Top of Recorded information

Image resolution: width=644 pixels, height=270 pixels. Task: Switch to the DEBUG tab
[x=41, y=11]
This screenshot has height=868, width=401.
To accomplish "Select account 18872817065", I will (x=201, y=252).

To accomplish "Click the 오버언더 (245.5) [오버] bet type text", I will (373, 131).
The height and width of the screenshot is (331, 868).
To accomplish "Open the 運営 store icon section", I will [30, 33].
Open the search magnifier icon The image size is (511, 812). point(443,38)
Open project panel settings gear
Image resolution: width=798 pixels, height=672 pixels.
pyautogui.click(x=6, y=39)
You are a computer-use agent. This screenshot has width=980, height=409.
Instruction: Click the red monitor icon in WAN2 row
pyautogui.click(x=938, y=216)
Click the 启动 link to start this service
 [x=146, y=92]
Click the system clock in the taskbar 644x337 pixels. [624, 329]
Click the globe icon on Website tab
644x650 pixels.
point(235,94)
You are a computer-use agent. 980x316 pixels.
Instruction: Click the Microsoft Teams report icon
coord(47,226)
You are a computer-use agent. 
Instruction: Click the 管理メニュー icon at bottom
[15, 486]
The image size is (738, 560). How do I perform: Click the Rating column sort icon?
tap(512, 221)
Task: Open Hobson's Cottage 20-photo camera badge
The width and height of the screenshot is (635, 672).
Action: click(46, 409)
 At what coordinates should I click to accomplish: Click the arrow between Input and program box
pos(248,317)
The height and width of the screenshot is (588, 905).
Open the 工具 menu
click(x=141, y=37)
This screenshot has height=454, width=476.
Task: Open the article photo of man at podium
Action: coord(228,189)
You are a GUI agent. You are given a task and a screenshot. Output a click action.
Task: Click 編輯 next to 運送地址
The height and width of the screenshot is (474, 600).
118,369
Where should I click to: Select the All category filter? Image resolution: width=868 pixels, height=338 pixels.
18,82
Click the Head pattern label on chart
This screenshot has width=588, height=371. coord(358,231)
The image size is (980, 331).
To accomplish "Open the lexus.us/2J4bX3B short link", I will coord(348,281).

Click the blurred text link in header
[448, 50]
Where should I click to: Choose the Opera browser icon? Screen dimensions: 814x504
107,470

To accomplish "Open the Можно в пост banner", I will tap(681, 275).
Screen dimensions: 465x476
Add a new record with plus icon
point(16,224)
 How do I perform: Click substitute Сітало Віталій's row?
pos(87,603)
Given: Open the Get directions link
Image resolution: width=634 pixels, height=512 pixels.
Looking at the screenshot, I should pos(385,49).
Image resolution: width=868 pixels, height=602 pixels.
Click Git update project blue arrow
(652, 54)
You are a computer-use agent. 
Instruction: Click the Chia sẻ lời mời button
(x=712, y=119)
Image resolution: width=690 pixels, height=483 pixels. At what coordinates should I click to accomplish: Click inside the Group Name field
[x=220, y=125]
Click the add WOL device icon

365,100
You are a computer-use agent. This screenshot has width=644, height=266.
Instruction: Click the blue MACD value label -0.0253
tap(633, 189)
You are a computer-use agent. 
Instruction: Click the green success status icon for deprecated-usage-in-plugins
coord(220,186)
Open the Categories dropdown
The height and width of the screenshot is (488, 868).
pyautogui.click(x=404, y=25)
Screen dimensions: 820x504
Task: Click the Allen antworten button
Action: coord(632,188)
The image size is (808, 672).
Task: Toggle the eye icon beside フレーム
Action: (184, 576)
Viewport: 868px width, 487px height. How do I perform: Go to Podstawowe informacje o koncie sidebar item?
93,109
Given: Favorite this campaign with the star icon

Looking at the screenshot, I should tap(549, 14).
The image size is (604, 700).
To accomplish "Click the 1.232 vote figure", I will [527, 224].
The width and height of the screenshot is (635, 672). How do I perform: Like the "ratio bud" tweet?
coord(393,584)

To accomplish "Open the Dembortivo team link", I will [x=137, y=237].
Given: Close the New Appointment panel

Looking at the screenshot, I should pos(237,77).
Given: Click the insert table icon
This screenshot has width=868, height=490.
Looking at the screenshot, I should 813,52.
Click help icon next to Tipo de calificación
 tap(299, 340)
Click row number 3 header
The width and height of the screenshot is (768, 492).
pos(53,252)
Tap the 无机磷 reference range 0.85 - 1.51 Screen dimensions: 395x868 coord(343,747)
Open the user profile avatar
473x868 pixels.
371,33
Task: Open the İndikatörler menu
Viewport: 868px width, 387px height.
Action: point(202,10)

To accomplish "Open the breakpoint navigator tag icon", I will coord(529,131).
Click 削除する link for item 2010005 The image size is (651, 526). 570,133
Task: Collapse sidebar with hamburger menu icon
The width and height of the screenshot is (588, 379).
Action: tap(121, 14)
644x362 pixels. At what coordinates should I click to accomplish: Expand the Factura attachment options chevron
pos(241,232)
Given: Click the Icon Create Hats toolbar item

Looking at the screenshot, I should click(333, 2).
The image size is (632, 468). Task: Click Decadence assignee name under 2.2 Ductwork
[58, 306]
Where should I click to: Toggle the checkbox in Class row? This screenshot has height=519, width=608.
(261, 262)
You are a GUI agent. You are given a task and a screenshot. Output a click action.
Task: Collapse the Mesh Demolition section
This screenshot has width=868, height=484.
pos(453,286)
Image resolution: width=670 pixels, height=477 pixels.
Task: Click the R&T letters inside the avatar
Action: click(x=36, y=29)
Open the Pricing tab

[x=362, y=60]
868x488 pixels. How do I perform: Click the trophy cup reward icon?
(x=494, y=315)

Bottom of Recorded information

Your instructions
After locating the line holding "644x650 pixels." above, output exactly that line and every line after it through the line holding "has width=644, height=266.". Include nothing else.

Result of this task
644x650 pixels.
point(235,94)
You are a computer-use agent. 980x316 pixels.
Instruction: Click the Microsoft Teams report icon
coord(47,226)
You are a computer-use agent. 
Instruction: Click the 管理メニュー icon at bottom
[15, 486]
The image size is (738, 560). How do I perform: Click the Rating column sort icon?
tap(512, 221)
Task: Open Hobson's Cottage 20-photo camera badge
The width and height of the screenshot is (635, 672).
Action: click(46, 409)
 At what coordinates should I click to accomplish: Click the arrow between Input and program box
pos(248,317)
The height and width of the screenshot is (588, 905).
Open the 工具 menu
click(x=141, y=37)
This screenshot has height=454, width=476.
Task: Open the article photo of man at podium
Action: coord(228,189)
You are a GUI agent. You are given a task and a screenshot. Output a click action.
Task: Click 編輯 next to 運送地址
The height and width of the screenshot is (474, 600).
118,369
Where should I click to: Select the All category filter? Image resolution: width=868 pixels, height=338 pixels.
18,82
Click the Head pattern label on chart
This screenshot has width=588, height=371. coord(358,231)
The image size is (980, 331).
To accomplish "Open the lexus.us/2J4bX3B short link", I will coord(348,281).

Click the blurred text link in header
[448, 50]
Where should I click to: Choose the Opera browser icon? Screen dimensions: 814x504
107,470

To accomplish "Open the Можно в пост banner", I will tap(681, 275).
Screen dimensions: 465x476
Add a new record with plus icon
point(16,224)
 How do I perform: Click substitute Сітало Віталій's row?
pos(87,603)
Given: Open the Get directions link
Image resolution: width=634 pixels, height=512 pixels.
Looking at the screenshot, I should pos(385,49).
Image resolution: width=868 pixels, height=602 pixels.
Click Git update project blue arrow
(652, 54)
You are a computer-use agent. 
Instruction: Click the Chia sẻ lời mời button
(x=712, y=119)
Image resolution: width=690 pixels, height=483 pixels. At what coordinates should I click to accomplish: Click inside the Group Name field
[x=220, y=125]
Click the add WOL device icon

365,100
You are a computer-use agent. This screenshot has width=644, height=266.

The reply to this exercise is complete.